Hamed Al-Wahaibi

Personal information
- Nationality: Omani
- Born: 20 January 1968 (age 58) Muscat, Oman
- Active years: 1997—2005, 2022—present
- Co-driver: Terry Harryman Tony Sircombe Michael Orr Nicky Beech David Senior Ilka Minor
- Teams: Privateer
- Rallies: 42
- Championships: 0
- Rally wins: 0
- Podiums: 0
- Stage wins: 0
- Total points: 0
- First rally: 1997 Network Q RAC Rally
- Last rally: 2022 Acropolis Rally

= Hamed Al-Wahaibi =

Omani rally driver (born 1968)

Hamed Al-Wahaibi (حمد الوهيبي; born 20 January 1968 in Muscat) is a rally driver from Oman and a former WRC driver. He is the first WRC competitor from Oman.

==Rally Career==
In 1999, Al Wahaibi set a new record after his participation in the Finland Rally, becoming the first Arab driver to have 30 World Rally Championships to his credit.

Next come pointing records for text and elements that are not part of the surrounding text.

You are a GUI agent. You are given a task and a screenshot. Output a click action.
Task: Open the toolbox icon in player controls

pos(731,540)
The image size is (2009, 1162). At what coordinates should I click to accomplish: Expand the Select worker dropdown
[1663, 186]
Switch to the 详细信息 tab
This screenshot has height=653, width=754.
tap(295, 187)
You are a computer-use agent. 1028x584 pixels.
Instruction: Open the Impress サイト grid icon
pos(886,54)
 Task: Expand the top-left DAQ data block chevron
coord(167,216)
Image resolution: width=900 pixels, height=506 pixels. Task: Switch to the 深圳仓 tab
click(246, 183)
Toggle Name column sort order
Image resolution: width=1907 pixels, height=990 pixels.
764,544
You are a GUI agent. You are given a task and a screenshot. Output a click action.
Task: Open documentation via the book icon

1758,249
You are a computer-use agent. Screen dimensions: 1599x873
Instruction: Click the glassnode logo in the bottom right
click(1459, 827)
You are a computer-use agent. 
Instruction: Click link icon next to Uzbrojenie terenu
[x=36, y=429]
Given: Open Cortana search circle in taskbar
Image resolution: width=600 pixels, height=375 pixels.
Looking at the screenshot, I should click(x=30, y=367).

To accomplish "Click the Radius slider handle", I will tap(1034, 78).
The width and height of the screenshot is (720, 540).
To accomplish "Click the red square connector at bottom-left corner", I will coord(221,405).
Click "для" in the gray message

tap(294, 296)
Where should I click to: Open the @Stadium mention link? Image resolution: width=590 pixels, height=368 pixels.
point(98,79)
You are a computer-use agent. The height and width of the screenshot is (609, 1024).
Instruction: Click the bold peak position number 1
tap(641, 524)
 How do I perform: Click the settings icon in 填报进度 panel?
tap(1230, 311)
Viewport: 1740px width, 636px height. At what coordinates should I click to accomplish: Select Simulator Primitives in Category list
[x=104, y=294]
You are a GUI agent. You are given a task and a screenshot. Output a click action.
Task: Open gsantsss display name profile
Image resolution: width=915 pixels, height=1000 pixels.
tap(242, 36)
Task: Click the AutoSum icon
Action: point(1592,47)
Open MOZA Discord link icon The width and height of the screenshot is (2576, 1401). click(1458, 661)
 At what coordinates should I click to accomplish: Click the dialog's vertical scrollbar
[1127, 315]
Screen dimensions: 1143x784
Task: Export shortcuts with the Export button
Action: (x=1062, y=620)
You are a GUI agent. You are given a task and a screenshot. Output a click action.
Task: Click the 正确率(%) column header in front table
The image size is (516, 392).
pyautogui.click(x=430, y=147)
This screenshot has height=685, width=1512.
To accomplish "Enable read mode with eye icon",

By the end of 1999, Al Wahaibi was considered to be the first Arab driver to lead the group N World Rally Championship. He eventually finished the season in second place, the
highest finish ever by an Arab driver.

In 2001, Al Wahaibi won the Rallye Terre D'Auvergene, the second round of the French Gravel Rally Championship, and became the first Arab and possibly non-European rallyist to have won the French event.